- Information given -
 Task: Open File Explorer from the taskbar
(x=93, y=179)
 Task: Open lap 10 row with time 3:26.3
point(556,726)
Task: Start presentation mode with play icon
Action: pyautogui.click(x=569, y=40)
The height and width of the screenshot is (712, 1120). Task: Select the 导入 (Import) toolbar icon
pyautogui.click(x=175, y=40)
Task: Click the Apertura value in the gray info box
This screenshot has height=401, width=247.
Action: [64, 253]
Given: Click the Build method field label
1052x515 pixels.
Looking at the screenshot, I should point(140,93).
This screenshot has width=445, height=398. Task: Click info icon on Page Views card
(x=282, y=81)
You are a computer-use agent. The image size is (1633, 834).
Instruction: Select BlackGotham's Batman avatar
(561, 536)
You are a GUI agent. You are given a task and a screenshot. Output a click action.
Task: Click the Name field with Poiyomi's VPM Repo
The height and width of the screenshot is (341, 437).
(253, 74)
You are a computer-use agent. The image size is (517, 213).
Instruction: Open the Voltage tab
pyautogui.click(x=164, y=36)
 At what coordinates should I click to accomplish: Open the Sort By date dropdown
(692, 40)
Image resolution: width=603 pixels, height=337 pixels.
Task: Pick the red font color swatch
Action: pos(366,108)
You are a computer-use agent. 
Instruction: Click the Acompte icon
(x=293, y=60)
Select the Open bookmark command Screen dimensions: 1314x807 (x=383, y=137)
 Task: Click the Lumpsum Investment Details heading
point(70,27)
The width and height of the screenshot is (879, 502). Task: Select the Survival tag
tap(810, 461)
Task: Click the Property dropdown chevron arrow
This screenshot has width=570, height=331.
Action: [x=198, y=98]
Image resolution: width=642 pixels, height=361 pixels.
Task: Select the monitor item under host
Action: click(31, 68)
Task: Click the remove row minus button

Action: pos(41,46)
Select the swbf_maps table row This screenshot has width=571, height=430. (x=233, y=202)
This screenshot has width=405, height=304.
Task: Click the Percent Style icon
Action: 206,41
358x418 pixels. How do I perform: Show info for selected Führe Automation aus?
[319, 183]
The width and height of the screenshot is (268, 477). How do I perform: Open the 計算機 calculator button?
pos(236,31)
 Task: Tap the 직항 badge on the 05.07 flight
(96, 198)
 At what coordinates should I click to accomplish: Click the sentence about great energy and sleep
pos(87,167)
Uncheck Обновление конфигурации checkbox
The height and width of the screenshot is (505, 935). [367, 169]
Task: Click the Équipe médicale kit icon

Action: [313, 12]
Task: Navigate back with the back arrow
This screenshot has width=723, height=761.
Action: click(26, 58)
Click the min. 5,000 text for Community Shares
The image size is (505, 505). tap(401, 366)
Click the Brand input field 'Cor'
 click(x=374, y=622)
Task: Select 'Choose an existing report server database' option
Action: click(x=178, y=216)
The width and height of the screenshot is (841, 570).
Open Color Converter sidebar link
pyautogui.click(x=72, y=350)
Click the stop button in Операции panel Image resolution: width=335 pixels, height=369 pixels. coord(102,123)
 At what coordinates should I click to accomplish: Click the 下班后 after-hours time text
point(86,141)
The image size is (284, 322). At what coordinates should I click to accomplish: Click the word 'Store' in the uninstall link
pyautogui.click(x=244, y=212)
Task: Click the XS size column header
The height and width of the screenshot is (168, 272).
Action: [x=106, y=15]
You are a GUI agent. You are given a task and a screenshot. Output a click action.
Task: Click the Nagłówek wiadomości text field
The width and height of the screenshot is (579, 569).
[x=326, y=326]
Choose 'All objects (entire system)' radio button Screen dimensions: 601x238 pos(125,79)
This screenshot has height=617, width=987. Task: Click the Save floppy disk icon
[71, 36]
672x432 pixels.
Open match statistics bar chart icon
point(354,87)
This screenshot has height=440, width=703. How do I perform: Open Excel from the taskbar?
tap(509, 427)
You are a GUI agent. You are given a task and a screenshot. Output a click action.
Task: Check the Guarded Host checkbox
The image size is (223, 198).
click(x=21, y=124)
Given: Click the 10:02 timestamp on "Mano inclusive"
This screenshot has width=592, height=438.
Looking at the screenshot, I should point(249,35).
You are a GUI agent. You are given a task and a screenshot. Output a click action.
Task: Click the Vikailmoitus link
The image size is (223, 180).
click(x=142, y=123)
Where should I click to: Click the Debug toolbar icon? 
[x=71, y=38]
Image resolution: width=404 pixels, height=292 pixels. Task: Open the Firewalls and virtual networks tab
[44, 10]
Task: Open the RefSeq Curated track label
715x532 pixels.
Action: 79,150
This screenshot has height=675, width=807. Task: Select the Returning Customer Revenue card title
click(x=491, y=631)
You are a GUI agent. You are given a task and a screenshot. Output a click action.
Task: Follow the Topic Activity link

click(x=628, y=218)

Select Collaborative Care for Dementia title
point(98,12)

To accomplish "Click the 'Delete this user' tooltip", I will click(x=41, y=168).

- Your objective -
Set down, exactly as they stand above, the lines starting with the line with "Task: Navigate back with the back arrow" and going on through the line with "Click the stop", and no others.

- Exercise response -
Task: Navigate back with the back arrow
This screenshot has width=723, height=761.
Action: click(26, 58)
Click the min. 5,000 text for Community Shares
The image size is (505, 505). tap(401, 366)
Click the Brand input field 'Cor'
 click(x=374, y=622)
Task: Select 'Choose an existing report server database' option
Action: click(x=178, y=216)
The width and height of the screenshot is (841, 570).
Open Color Converter sidebar link
pyautogui.click(x=72, y=350)
Click the stop button in Операции panel Image resolution: width=335 pixels, height=369 pixels. coord(102,123)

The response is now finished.